[Argus] obtaining an RGB (CUDA) image

Hello,

Following some examples in the tegra_multimedia_api/argus folder, I am able to capture images in YUV420 format from a CSI camera. Using

...
iEventProvider->waitForEvents(queue.get());
UniqueObj<Frame> frame(iFrameConsumer->acquireFrame());
...

Then using

auto *iNativeBuffer = interface_cast<IImageNativeBuffer>(iFrame->getImage());

followed by a combination of createNvBuffer, NvBufferMemMap, and NvBufferMemSyncForCpu I get this image in CPU memory to do the color conversion to RGB using OpenCV. This works but it is very slow.

Can someone please explain me how to use hardware-accelerated API calls to do the color conversion?
I would like to pre-allocate a CUDA array of the appropriate size and convert incoming frames to RGB color space.

I would like to end up with RGB (not ARGB or RGBA).

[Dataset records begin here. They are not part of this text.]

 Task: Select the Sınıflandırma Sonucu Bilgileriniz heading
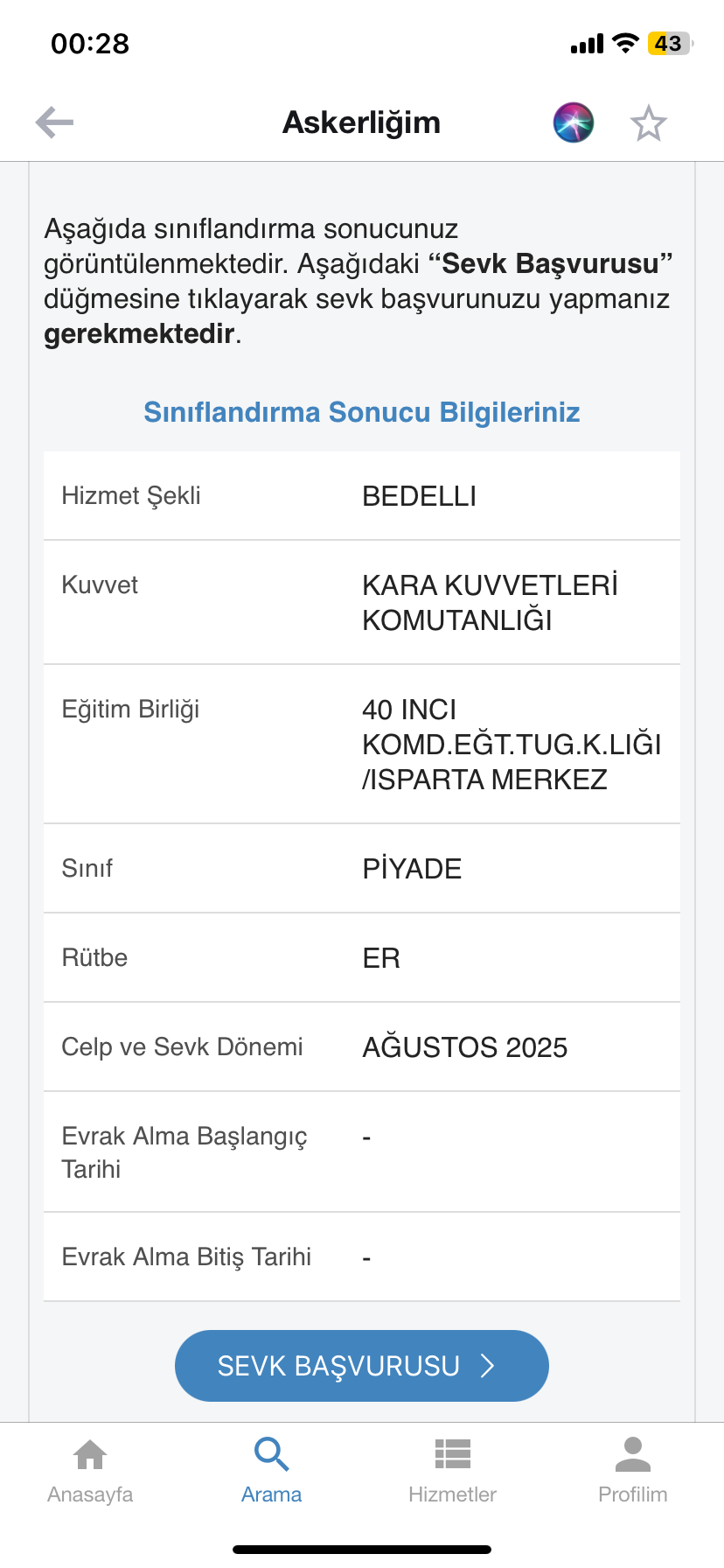[362, 412]
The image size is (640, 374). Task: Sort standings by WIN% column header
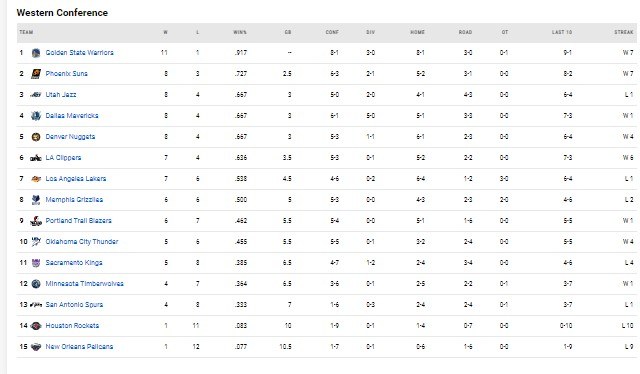tap(240, 32)
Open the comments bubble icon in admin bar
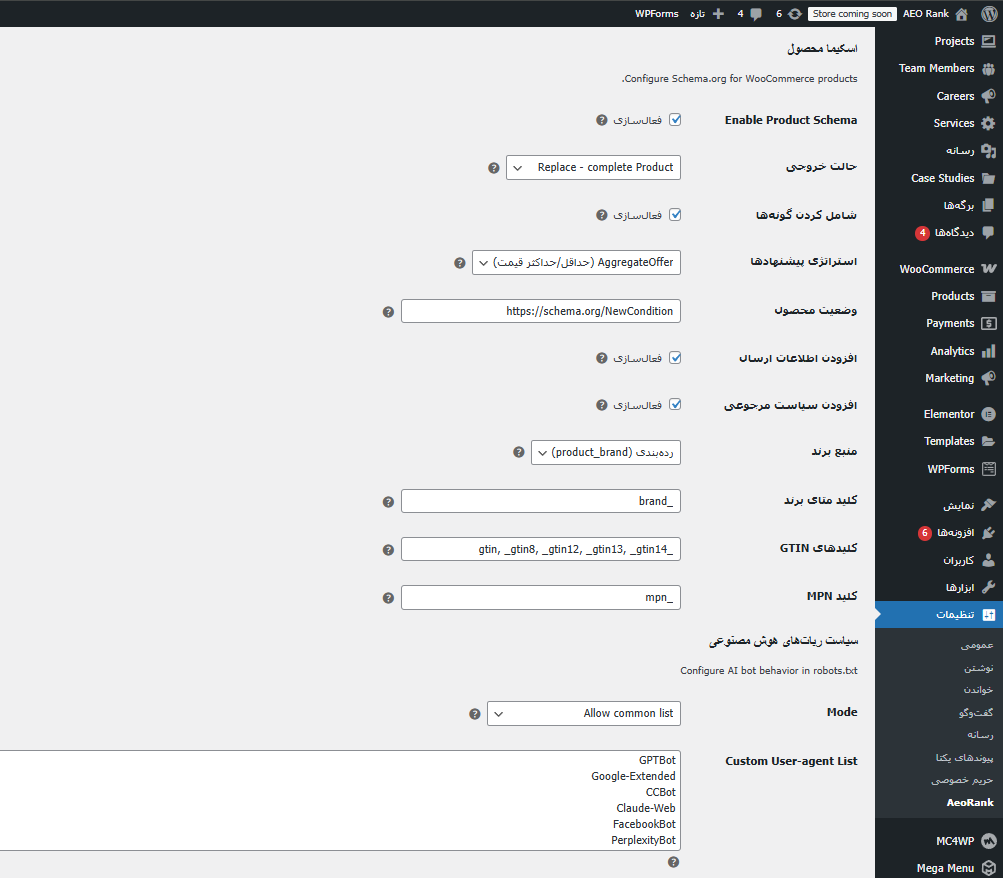1003x878 pixels. pyautogui.click(x=755, y=14)
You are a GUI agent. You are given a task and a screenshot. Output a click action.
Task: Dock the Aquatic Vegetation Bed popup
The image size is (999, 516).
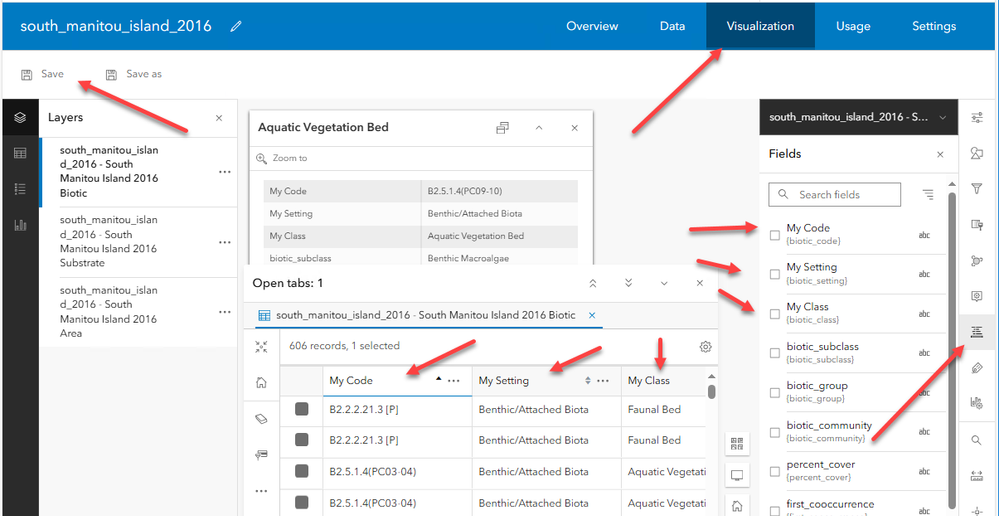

Please note that I have already looked at NvVideoConverter as it is mentioned in a few other topics. I just don’t see how to use it exactly. Could someone perhaps provide me with some help or a patch of one of the simpler examples (oneShot or yuvJpeg) to demonstrate this?

Hi Beerend,
For Argus + OpenCV, please refer to
https://devtalk.nvidia.com/default/topic/1037863/jetson-tx2/argus-and-opencv/post/5273400/#5273400

HW converter(NvVideoConverter) supports 32-byte RGBA and BGRx but not 24-byte BGR. You can do
1 Re-sample RGBA to BGR via CUDA. Please refer to tegra_multimedia_api\samples\backend
2 NV12/YUV420 to BGR conversion via CUDA. Please refer to below sample code:
https://github.com/dusty-nv/jetson-inference/blob/master/util/cuda/cudaYUV-NV12.cu

Hi DaneLLL,

Thanks for your answer. I will try out your first suggestion using the createNvBuffer function. I have tried something similar before but couldn’t get it to work.

In the end I would like to run TensorRT inference on this frame (or a batch of them) so I guess it would be preferable to keep the data in GPU memory. I am looking at this example I found:

https://github.com/vat-nvidia/deepstream-plugins/tree/master/sources/gst-yoloplugin/yoloplugin_lib

. There seems to be still quite some work on CPU in the dsPreProcessBatchInput function but resize and copyMakeBorder have their equivalents in the cv::cuda namespace so I guess it should also be possible to run those on GPU?

Do you have any thoughts or suggestions on this?

hi Beerend,
tegra_multimedia_api\samples\frontend is the sample demonstrating Argus -> TensorRT. Please refer to it.